Stated goal 1 |
Answer each question from the scheduler changelog, one line per answer, marked (a), (b), (c).
(a) Which target was overflow_sojourn_rescue_ns resolved to?
(b) What 16C p99 did the sojourn-pressure A/B measure?
(c) Across how many sites was the per-CPU kthread latency verdict scattered?
Stated goal 2 |
Write the next part of the scheduler changelog, picking up after its last sentence.

DELETED overflow_sojourn_rescue_ns. The storm fix had the CPU-0 tick set it = codel_target_ns every beat while apply_tau_scaling still seeded it = the equilibrium -- a two-writer conflict that disagreed whenever the oscillator drove the target off equilibrium. Resolved to the LIVE target (every other sojourn deadline in dispatch keys off codel_target_ns), dropped the vestigial equilibrium writer; the reads read codel_target_ns directly.
Effect: behavior-preserving. montauk sojourn-pressure A/B -- 16C p99 1018us against the v5.14.0 baseline ~2994us, held and under, 4/4 widths survived. The redundancy was real and free.

ONE-JUDGEMENT PER-CPU KTHREAD UNIFICATION -- src/bpf/main.bpf.c

The per-CPU kthread (ksoftirqd/N, kworker/N) latency verdict was scattered across six uncoordinated sites -- the procdb tier vote, the runnable behavioral classify, a three-branch override cascade, an enqueue fast path, the enqueue affinity skip and the tick preempt -- each added to patch a different strand, overlapping on the on-home wakeup and leaving the cross-CPU wakeup with no net. The result stranded pinned kthreads worse than EEVDF: pcpu-burst 5 strands to 58ms, sojourn-pressure 2 to 56ms, fork-thread 26 to 50ms where EEVDF stranded none.
The collapse: runnable() is the sole decider. The kthread flags (PF_KTHREAD, nr_cpus_allowed, static_prio) are tested once and folded into tctx->pinned_service alongside the tier; enqueue() and tick() become pure reads of that bit. No struct growth -- the bit reuses existing pad.

Material |
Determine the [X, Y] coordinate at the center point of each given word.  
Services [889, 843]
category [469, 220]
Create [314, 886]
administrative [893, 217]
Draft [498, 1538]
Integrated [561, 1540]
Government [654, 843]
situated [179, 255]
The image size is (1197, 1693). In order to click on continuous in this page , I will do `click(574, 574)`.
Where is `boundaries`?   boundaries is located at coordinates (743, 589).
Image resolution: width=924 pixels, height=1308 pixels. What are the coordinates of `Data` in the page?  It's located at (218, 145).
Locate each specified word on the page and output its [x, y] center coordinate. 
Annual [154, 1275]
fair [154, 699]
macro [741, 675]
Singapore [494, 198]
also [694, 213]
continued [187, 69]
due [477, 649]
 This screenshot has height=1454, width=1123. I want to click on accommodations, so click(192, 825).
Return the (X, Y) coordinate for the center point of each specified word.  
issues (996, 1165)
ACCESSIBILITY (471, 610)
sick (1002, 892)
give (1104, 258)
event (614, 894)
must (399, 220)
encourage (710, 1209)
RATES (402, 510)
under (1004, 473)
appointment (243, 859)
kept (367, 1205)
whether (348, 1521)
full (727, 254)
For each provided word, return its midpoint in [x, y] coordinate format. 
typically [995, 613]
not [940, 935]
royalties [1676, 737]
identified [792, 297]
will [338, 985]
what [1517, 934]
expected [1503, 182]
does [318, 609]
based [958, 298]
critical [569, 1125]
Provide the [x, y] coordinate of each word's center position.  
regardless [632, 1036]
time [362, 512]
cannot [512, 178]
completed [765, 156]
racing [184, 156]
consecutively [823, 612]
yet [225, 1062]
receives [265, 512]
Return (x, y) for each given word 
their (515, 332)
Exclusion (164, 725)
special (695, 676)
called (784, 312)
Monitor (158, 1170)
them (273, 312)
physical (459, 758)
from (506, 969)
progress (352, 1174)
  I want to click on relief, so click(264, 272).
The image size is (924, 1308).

Response 1 |
(a) The live target, codel_target_ns.
(b) 1018us.
(c) Six.

Response 2 |
enqueue() routes a pinned-service task straight to its home CPU's per-CPU DSQ (drained first by dispatch STEP 0, cache-hot) and PREEMPT-kicks it. A pinned task has no placement choice, so this covers BOTH the on-home and the cross-CPU wakeup -- the old on-home-only fast path left the cross-CPU strand falling to the ~167ms net.
tick() restores the pinned-waiter backstop keyed on the per-CPU sojourn signal, placed before the LAT_CRITICAL tight-band exemption so a welded ksoftirqd/kworker behind a LAT_CRITICAL resident is rescued -- steal cannot move a pinned task. The separate pcpu_pinned_strand_ns[] stamp array is gone; the one bit carries it.
Measured: montauk kstrand at 2C, the worst case. ipc, longrun, mixed-ADAPTIVE and longrun-ADAPTIVE report no strands over threshold; mixed-BPF shows one 8.1ms kworker/1:1 held 99% by montauk itself -- the tracer, not the scheduler -- far under the net. dispatch-stall attributes the residual floored wakes to python3 saturation at 2 CPUs, 0% priority inversion and 0% FIFO violation.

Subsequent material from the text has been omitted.